Quant à la femme, elle accusait trois ou quatre ans de plus que son compagnon. C’était une jolie blonde d’allure modeste et qui, dans une foule, ne devait pas provoquer ce murmure qui forme comme un sillage d’admiration sur le passage de certaines femmes souveraines par la beauté. Tout en elle était modestie, effacement presque craintif; mais elle avait des yeux d’une douceur infinie et d’une tendresse extraordinaire lorsqu’elle les posait sur le jeune homme. Cette modestie, cette douceur, cette tendresse constituaient le caractère essentiel de cette femme. Au premier coup d’œil, on devinait en elle un de ces êtres de dévouement très pur qui vivent d’un amour et meurent au besoin sans se plaindre.
– Voyons l’inscription! reprit-elle avec une curiosité impatiente.
– Regardez, Marie! fit le jeune homme en prenant la tapisserie des mains de la Dame en noir.
Cette tapisserie représentait une série de bouquets de fleurs de lis qui s’entrelaçaient et couraient autour de l’étoffe; au centre se dessinait un cartouche sur fond bleu; et c’est sur ce cartouche que se détachait en lettres d’or l’inscription suivante:
IE [5] CHARME TOUT.
Celle qu’on avait appelée Marie leva sur le jeune homme un regard interrogateur. Celui-ci frotta lentement ses mains pâles et dit avec un sourire heureux:
– Chère Marie, vous ne devinez pas?
– Non, mon bien-aimé Charles…
– Eh bien, ce sera là désormais votre devise, Marie… C’est moi qui ai trouvé cela!

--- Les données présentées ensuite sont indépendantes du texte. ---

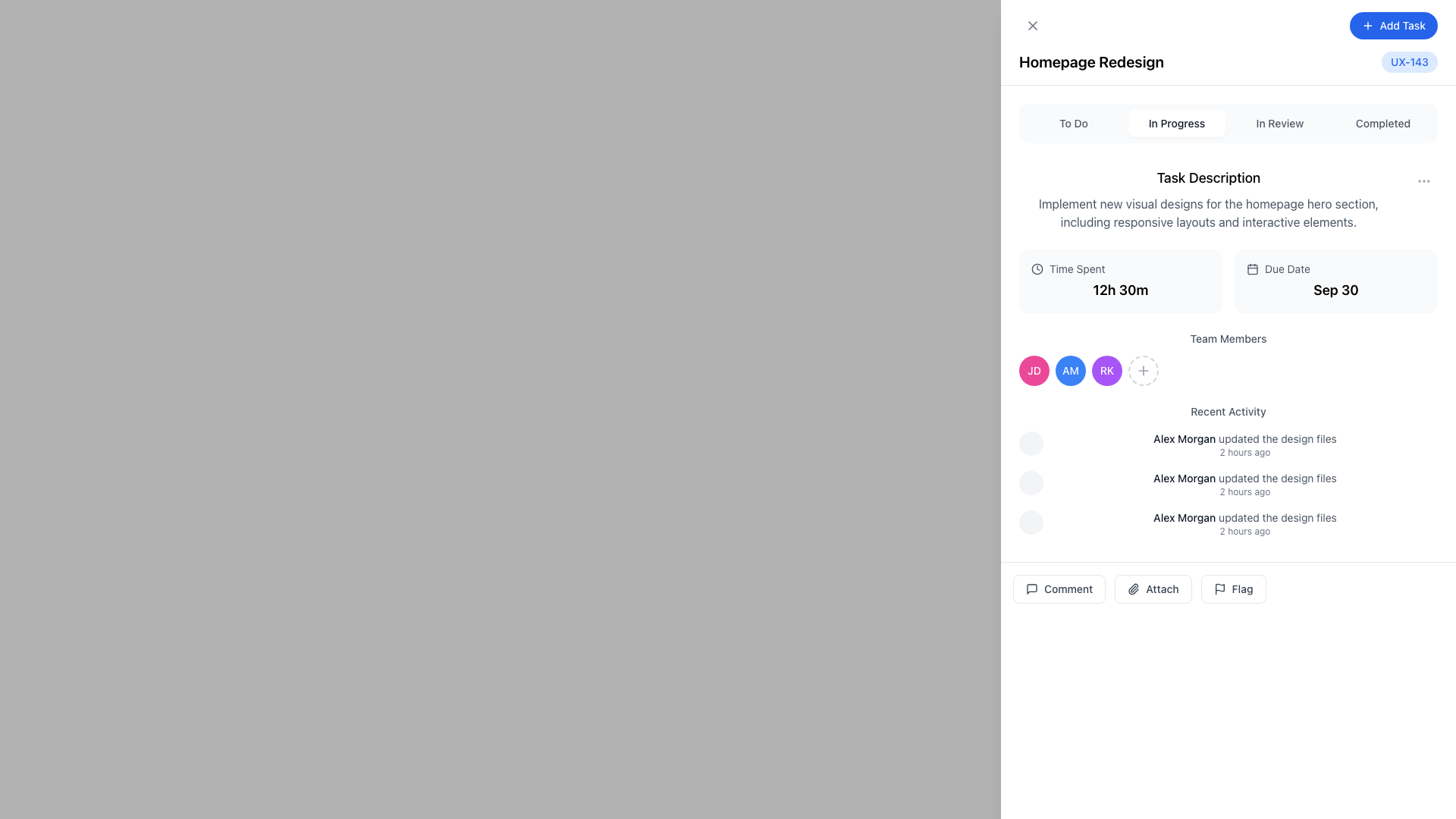 The width and height of the screenshot is (1456, 819). What do you see at coordinates (1244, 479) in the screenshot?
I see `the text element displaying a team member's recent activity in the 'Recent Activity' section` at bounding box center [1244, 479].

– Oh! Charles… mon bon Charles…
– Écoutez la fin, Marie! Je voulais une devise pour vos meubles, pour votre argenterie, pour toute votre argenterie, pour toute votre maison, enfin! Je l’ai demandé à Ronsard et même à messire Jean Dorat, professeur au collège de France pour le latin et le grec; mais ils n’ont rien trouvé qui me plaise; alors je me suis mis à chercher moi-même, et j’ai trouvé cela, moi… Voyez-vous, Marie, il n’y a que l’amour pour inspirer les bonnes idées…

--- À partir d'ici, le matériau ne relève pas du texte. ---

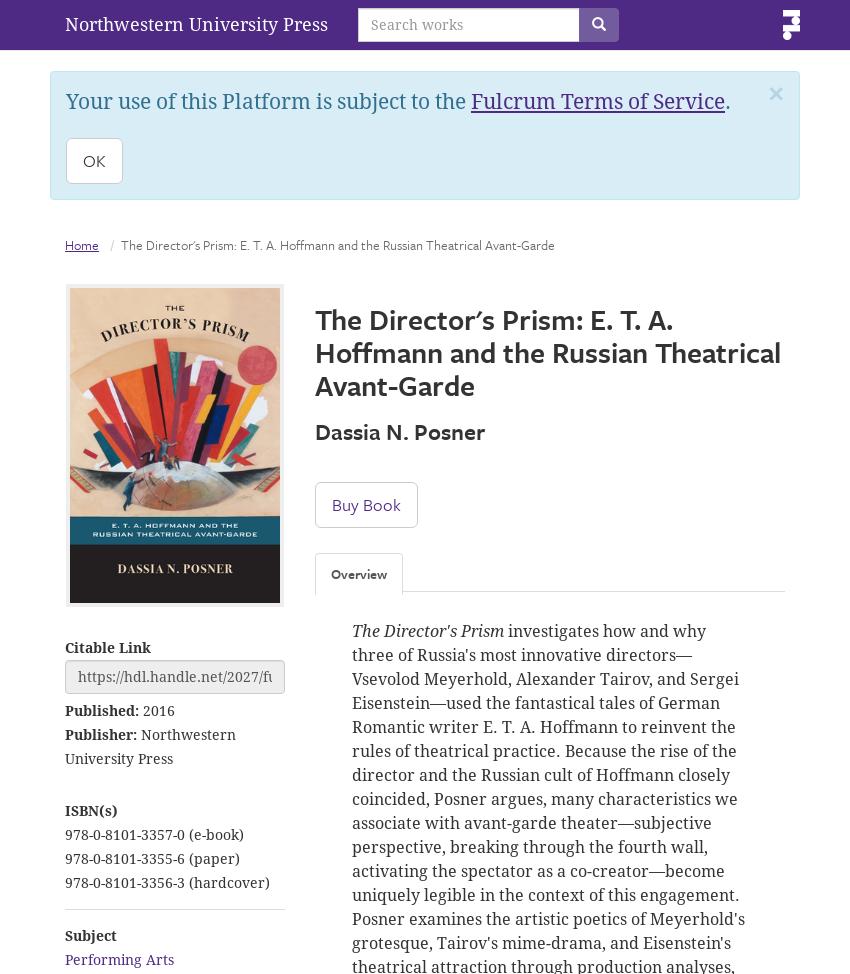 The width and height of the screenshot is (850, 974). What do you see at coordinates (596, 100) in the screenshot?
I see `'Fulcrum Terms of Service'` at bounding box center [596, 100].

– Charles! Charles! Vous me rendez trop heureuse!…
– Écoutez donc la fin! dit le jeune bourgeois qu’on appelait Charles. Savez-vous où j’ai trouvé cette inscription? Devinez un peu…
– Comment devinerais-je, mon doux ami?
– Eh bien! s’écria Charles triomphalement, c’est dans votre nom!… «Ie charme tout» n’est que l’anagramme de «Marie Touchet», votre nom!… Vous n’avez qu’à vérifier…

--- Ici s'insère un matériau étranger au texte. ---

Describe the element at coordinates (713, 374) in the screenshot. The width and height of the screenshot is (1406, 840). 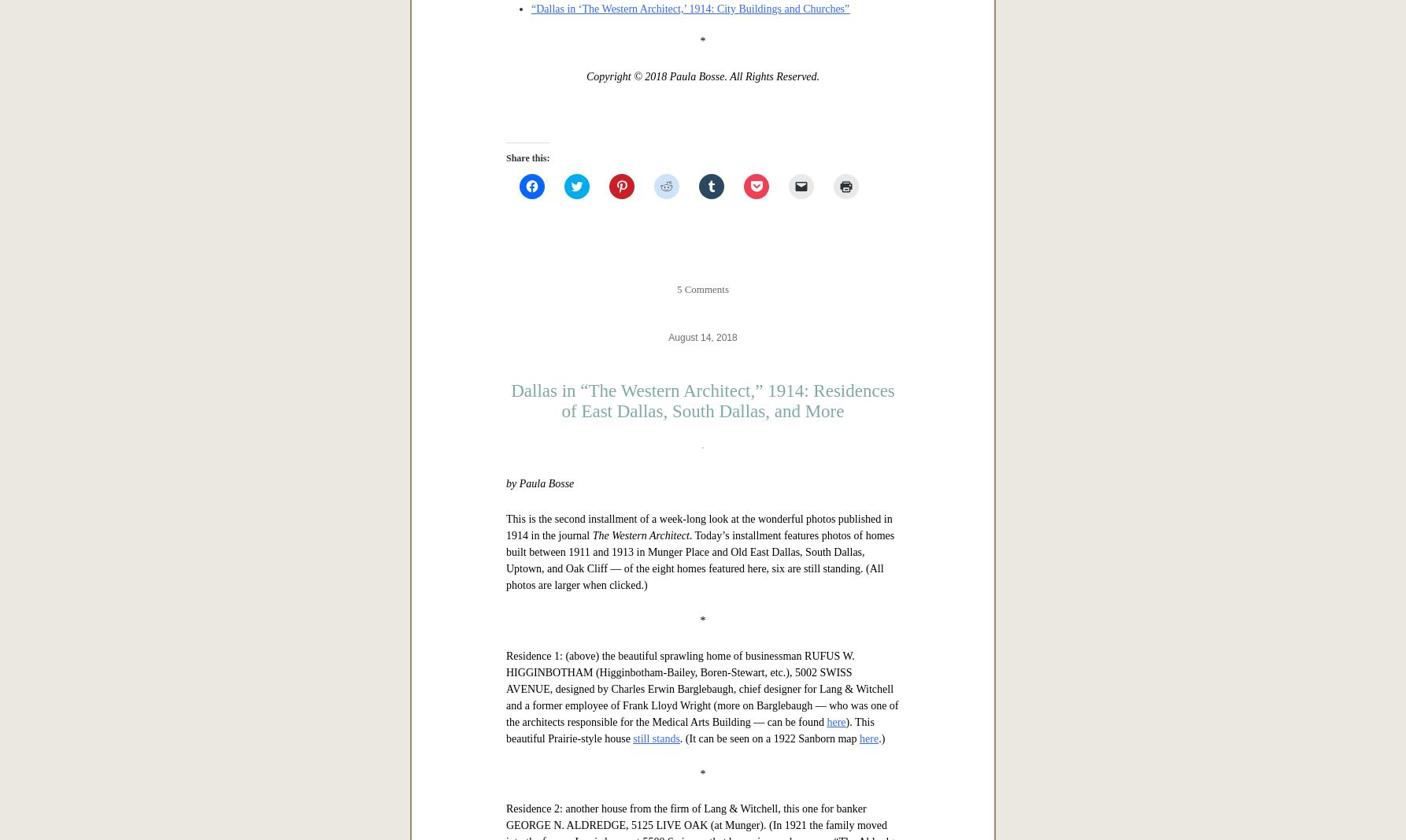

Marie Touchet courut à un secrétaire, écrivit rapidement son nom et constata en effet que toutes les lettres de l’inscription: «Ie charme tout», se trouvaient dans «Marie Touchet».
Alors, toute rouge d’un réel bonheur, elle revint se jeter dans les bras de son amant qui la serra sur sa poitrine avec une indicible expression de tendresse.
Jeanne de Piennes avait assisté, immobile et douloureuse, à cette scène de bonheur intime et paisible.
«Comme ils s’aiment! songea-t-elle. Comme ils sont heureux, ce bon bourgeois et cette douce bourgeoise! Hélas! moi aussi, j’aurais pu être heureuse!…»
– Oui, Marie, disait à voix basse le jeune homme, oui, c’est à cela que j’ai songé ces temps derniers! Car c’est à toi seule que je rêve au fond de mon Louvre! Et tandis que ma mère me croit occupé à la destruction des huguenots, tandis que mon frère d’Anjou se demande si je songe au moyen de le tuer, tandis que Guise cherche à surprendre sur mon front le secret de sa destinée, moi je songe que je t’aime, toi seule, puisque seule tu m’aimes, et que dans Marie Touchet, il y a bien réellement «Ie charme tout»!